Alright, it’s time for another one of roboartemis’s literary gushes. I ran to the library today and checked out Artemis Fowl: The Lost Colony, the 5th book in the Artemis Fowl series by Eoin (pronounced “Owen”) Colfer. Colfer is an excellent author of suspenseful, thrilling fantasy, so obviously he’s not American ^_^ (in fact, he’s Irish). For those of you unfamiliar with the series, it follows the various schemes and adventures of Artemis Fowl II, a genius criminal mastermind of the extremely rich persuasion. Oh, and he’s only 12 years old (at the beginning of the series anyway).

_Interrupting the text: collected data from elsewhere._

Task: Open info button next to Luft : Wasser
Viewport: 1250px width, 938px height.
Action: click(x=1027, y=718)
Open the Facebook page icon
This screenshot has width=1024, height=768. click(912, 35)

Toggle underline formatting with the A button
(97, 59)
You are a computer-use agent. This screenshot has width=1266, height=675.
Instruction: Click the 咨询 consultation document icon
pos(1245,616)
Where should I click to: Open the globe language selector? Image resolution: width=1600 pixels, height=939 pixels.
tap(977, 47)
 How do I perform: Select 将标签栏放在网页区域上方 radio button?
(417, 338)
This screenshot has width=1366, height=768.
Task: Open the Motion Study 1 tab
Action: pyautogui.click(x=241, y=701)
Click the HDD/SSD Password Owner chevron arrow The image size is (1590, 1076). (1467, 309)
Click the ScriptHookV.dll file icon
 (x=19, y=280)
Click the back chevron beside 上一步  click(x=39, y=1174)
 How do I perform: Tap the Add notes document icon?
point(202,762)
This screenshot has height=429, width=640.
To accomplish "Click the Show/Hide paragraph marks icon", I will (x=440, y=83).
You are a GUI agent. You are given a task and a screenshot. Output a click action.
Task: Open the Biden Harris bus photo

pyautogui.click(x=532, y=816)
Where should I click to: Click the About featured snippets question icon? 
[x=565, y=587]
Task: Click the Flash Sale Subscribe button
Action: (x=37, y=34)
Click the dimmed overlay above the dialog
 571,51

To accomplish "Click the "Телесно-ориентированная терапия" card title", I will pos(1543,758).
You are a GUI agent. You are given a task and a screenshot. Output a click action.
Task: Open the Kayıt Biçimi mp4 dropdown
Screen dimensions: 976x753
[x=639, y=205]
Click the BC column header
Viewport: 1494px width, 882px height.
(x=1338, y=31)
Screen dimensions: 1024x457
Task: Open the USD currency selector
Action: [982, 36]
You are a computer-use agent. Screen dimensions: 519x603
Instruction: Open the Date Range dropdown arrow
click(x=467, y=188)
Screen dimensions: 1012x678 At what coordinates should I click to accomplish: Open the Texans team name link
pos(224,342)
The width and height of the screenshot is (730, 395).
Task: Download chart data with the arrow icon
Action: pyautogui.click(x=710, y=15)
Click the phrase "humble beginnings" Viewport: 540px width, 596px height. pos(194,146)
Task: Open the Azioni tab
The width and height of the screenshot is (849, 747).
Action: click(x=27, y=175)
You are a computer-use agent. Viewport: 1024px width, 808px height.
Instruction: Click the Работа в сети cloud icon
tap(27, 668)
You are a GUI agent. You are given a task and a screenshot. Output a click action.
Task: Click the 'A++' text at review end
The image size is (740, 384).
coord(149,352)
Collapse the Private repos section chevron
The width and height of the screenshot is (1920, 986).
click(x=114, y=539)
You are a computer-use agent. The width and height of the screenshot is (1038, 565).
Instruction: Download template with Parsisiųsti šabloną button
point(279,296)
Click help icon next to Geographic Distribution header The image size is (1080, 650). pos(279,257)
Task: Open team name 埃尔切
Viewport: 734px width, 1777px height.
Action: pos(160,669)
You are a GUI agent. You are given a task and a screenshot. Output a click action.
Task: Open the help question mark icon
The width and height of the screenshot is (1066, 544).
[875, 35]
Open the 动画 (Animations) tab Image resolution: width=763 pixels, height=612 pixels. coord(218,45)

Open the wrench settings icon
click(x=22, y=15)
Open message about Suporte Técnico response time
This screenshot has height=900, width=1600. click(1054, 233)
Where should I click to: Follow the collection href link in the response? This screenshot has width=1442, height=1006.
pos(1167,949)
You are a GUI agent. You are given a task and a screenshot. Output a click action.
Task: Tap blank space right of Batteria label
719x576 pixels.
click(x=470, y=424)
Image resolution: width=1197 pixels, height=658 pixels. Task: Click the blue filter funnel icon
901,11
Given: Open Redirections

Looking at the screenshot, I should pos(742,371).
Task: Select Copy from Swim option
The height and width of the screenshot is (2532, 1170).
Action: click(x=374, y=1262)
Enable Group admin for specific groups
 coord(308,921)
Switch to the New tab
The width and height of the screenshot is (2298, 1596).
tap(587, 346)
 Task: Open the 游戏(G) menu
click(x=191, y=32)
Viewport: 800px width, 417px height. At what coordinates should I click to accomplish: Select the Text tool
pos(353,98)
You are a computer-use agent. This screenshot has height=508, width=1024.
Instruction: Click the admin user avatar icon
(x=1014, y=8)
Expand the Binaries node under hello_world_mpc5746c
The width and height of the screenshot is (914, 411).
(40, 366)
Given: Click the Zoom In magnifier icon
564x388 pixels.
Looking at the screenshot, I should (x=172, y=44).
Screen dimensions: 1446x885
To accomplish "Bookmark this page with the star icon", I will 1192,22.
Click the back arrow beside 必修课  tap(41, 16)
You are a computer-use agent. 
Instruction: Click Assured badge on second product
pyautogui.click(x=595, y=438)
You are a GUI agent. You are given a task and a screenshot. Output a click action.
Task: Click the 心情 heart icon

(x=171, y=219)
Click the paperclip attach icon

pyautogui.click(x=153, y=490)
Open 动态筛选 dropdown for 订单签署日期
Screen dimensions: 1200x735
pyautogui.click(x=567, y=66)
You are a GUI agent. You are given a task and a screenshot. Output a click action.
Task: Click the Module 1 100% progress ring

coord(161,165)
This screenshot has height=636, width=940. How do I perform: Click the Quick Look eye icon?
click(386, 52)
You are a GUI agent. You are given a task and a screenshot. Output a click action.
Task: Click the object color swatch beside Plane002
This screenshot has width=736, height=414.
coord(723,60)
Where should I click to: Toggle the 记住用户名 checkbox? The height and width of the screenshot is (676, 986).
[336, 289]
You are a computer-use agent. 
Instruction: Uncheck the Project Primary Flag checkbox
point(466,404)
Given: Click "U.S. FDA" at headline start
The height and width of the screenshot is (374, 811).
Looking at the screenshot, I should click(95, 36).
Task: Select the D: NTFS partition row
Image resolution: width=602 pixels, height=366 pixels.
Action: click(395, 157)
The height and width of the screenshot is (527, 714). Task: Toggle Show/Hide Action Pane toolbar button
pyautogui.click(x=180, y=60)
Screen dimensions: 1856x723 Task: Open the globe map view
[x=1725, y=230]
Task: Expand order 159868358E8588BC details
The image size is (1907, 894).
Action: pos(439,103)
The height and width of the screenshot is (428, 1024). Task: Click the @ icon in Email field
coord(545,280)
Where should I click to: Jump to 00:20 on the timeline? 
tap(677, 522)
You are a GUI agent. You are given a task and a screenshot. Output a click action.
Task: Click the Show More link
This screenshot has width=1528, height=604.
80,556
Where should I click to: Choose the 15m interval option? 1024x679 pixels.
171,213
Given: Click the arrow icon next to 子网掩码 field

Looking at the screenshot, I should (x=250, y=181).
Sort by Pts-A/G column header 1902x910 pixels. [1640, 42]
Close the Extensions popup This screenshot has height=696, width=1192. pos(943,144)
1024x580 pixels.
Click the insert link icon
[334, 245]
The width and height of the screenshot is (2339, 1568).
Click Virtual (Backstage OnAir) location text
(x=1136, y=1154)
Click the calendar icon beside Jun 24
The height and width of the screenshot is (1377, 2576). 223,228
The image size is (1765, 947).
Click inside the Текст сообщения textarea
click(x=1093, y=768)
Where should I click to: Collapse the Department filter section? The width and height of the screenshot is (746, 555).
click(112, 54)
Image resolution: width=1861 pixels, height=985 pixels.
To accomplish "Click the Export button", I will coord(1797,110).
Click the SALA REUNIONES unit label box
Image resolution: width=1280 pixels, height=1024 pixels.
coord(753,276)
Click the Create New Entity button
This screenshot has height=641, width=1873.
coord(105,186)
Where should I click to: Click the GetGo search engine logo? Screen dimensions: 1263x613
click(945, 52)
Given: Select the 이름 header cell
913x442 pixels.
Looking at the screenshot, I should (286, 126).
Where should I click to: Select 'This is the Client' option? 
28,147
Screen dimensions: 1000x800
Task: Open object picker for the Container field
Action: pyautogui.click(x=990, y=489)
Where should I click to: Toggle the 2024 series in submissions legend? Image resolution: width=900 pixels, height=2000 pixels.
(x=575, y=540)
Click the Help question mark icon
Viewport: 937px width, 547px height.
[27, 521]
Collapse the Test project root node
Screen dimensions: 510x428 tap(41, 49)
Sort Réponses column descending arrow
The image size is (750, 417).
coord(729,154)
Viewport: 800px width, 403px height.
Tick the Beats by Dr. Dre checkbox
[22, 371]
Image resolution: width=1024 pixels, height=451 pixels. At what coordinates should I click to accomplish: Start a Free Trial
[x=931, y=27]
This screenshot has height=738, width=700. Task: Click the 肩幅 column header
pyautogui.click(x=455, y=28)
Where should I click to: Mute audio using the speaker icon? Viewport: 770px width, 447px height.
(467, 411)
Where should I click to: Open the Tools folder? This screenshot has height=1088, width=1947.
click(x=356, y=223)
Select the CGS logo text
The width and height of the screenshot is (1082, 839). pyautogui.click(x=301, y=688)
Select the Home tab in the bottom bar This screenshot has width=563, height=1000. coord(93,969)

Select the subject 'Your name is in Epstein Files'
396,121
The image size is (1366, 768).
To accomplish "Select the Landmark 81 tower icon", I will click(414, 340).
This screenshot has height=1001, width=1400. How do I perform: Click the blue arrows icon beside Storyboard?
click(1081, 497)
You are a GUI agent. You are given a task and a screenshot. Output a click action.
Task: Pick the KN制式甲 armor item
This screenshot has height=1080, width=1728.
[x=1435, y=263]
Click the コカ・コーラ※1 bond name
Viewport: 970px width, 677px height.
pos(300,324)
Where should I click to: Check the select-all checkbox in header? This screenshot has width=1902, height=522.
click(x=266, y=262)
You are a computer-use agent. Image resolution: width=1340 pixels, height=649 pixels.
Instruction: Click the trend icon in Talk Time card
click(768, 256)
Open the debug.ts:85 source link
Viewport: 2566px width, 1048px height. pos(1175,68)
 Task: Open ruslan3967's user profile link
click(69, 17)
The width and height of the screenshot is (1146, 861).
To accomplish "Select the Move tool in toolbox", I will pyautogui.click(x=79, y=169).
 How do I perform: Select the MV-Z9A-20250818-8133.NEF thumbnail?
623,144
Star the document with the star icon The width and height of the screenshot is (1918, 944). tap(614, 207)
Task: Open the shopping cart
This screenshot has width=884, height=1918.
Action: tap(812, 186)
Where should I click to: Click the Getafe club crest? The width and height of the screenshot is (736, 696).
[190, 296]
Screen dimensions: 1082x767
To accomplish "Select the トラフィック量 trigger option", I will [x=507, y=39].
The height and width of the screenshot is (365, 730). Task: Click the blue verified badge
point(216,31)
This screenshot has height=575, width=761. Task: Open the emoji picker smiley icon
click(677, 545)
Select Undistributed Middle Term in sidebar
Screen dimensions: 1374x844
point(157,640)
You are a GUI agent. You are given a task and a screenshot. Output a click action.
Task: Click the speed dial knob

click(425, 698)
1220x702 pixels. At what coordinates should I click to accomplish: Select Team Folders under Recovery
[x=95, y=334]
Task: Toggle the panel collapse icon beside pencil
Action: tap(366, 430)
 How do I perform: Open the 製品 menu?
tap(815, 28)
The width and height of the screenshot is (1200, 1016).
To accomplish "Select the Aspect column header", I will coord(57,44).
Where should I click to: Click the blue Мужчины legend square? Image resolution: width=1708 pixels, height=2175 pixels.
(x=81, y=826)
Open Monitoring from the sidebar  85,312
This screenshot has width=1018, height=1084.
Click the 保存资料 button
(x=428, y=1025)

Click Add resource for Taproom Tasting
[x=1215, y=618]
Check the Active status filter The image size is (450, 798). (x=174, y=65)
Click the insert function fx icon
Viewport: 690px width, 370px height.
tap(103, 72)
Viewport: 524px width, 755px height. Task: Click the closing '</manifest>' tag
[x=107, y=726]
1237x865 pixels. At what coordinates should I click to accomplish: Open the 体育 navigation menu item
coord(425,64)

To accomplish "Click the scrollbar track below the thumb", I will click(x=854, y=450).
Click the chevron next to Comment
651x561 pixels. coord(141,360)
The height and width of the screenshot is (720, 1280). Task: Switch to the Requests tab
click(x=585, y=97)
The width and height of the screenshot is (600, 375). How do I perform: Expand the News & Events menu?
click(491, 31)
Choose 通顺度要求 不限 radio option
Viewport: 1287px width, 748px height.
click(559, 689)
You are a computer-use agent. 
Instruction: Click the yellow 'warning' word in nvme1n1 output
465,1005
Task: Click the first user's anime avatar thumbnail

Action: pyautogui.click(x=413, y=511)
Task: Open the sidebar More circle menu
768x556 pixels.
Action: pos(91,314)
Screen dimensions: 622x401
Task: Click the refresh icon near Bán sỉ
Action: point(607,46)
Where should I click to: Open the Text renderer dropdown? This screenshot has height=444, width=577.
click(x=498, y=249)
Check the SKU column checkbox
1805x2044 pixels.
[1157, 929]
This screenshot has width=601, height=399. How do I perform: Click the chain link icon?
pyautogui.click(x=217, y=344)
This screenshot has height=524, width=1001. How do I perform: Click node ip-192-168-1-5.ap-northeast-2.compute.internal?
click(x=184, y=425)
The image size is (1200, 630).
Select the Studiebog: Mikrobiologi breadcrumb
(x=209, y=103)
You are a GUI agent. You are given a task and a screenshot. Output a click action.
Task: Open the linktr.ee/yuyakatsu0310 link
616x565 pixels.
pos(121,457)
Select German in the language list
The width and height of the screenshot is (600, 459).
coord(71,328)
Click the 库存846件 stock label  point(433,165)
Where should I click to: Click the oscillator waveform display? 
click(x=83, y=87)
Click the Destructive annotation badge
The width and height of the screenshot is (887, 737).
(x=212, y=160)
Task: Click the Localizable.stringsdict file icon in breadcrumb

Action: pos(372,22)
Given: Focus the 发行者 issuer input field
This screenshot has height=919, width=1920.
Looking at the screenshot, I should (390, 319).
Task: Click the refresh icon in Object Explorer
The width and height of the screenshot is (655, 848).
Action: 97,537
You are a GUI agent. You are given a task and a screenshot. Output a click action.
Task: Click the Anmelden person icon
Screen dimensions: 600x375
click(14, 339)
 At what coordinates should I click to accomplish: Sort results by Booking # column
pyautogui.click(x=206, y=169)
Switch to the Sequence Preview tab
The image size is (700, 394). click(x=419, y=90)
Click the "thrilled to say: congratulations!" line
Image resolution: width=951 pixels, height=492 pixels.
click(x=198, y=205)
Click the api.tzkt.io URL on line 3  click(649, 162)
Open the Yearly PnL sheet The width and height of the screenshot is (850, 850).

In the first novel, we enter the universe of this series in the opening stages of what is to become Artemis’s first of many magical capers. With a mind set that only a child could posses, he decides to help boost the family fortunes by stealing gold from fairies. Of course, fairies are not exactly the traditional folk of European legend. They (dwarfs, sprites, pixies, centaurs, folk-lore style elves, etc) live in a society full of highly advanced technology that allows them to stay hidden from humankind, who drove them underground ten thousand years ago. Most fairy races do, however, possess magic as well.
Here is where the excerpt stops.